My opinion of politicians is so low that it is always a surprise when one of them does something to cause a radical downward revision, but Newt Gingrich has achieved this dubious distinction. His shallow attempt to score political points led him to attack House GOPers who are trying to reform Medicare to protect America from becoming a bankrupt, Greek-style welfare state.
Ryan’s proposal, which was passed by the GOP-controlled House in April, would have people 54 and younger choose from a list of coverage options and have Medicare make “premium-support payments” to the plan they chose. “I don’t think right-wing social engineering is any more desirable than left-wing social engineering,” Gingrich scoffed in an interview on NBC’s “Meet the Press.” House Republicans, including Speaker John A. Boehner, have stood behind Ryan’s plan, which was the subject of fierce debate at town-hall meetings nationwide. Other Republican presidential contenders have praised Ryan’s political courage without going so far as to endorse the budget blueprint.
As I’ve posted before, I don’t think there is such a thing as a perfect (or completely flawed) politician. The real issue is whether a candidate is willing to balance personal ambition with a sufficient level of concern with the future of the nation. Newt Gingrich has failed this simple test.

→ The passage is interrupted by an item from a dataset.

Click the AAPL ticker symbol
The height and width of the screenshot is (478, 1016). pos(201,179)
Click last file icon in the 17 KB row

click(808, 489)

But I also want to take this opportunity to raise a question about a candidate who seems to be on the right track, but has a very worrisome blemish on his record. I’ve already said nice things about Herman Cain, but someone needs to ask him whether he still thinks TARP was a good idea, as he wrote back in 2008.
Wake up people! Owning a part of the major banks in America is not a bad thing. We could make a profit while solving a problem. But the mainstream media and the free market purists want you to believe that this is the end of capitalism as we know it. …These actions by the Treasury, the Federal Reserve Bank and the actions by the Federal Depositors Insurance Corporation (FDIC) are all intended to help solve an unprecedented financial crisis.
I’m not implying that this is a kiss-of-death revelation for Cain. Many people thought we had to recapitalize the banking system, but didn’t realize there was an alternative that didn’t involve bailing out well-connected shareholders, bondholders, and managers.
And just as Gov. Pawlenty has recanted on his support for cap-n-trade legislation, the real issue is whether Cain has the maturity to admit a mistake and explain how he made an error on TARP.